== DATA TO USE
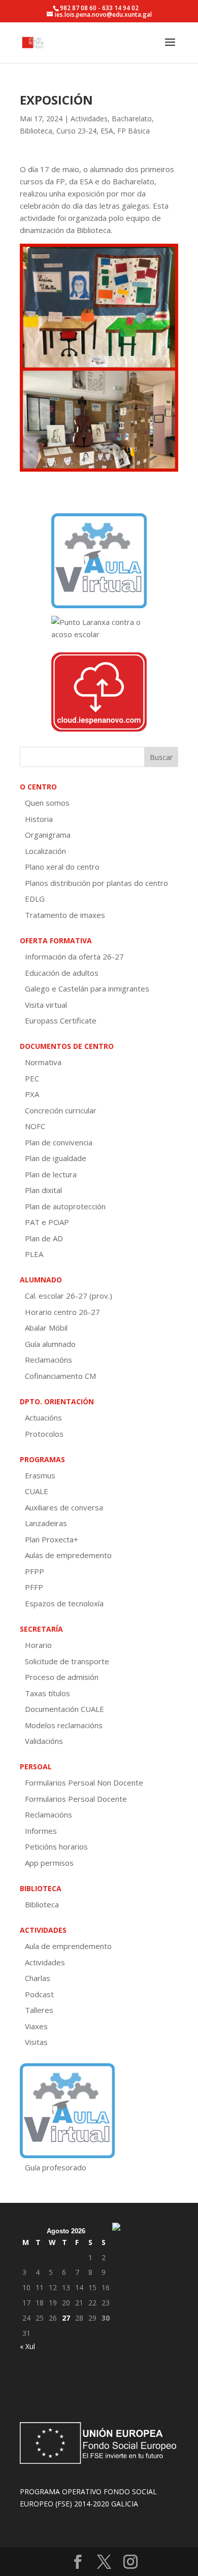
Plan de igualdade (55, 1158)
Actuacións (43, 1417)
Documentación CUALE (64, 1709)
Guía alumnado (50, 1344)
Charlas (37, 1978)
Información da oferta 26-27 (74, 956)
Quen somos (47, 803)
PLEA (34, 1254)
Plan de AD (44, 1238)
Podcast (39, 1994)
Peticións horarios (56, 1846)
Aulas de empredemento (68, 1555)
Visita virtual (46, 1005)
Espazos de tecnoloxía (64, 1603)
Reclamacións (48, 1360)
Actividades (89, 118)
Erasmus (40, 1475)
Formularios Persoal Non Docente (84, 1782)
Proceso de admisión (61, 1677)
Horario (38, 1645)
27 (66, 2318)
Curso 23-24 (76, 131)
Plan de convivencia (58, 1142)
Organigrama (48, 835)
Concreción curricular (60, 1110)
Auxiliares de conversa (64, 1507)
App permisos (49, 1863)
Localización (45, 851)
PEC (32, 1078)
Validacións (44, 1741)
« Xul (27, 2346)
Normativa (43, 1062)
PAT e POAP (47, 1222)
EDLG (35, 899)
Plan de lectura (51, 1174)
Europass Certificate (60, 1020)
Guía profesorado (55, 2167)
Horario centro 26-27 (62, 1312)
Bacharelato (132, 118)
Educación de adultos (61, 973)
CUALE (36, 1491)
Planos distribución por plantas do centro (96, 883)
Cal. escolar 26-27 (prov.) (68, 1296)
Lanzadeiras (46, 1523)
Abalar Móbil (46, 1328)
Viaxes (36, 2026)
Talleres (39, 2010)
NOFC (35, 1126)
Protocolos (44, 1434)
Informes (41, 1831)
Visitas (36, 2042)
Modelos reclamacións (64, 1725)
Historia (39, 819)
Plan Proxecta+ (51, 1539)
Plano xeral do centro (62, 867)
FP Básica (133, 131)
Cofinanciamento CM (60, 1376)
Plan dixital (43, 1190)
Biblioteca (36, 131)
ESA (107, 131)
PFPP (34, 1571)
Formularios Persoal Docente (76, 1799)
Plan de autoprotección (65, 1206)
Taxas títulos (47, 1693)
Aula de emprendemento (68, 1946)
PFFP (34, 1587)
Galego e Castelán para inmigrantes (87, 988)
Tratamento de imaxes (65, 915)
====
WHAT YOU HAVE TO DO | How many lines in this material contain the string "Formularios"? State the number alone.

YOUR RESPONSE | 2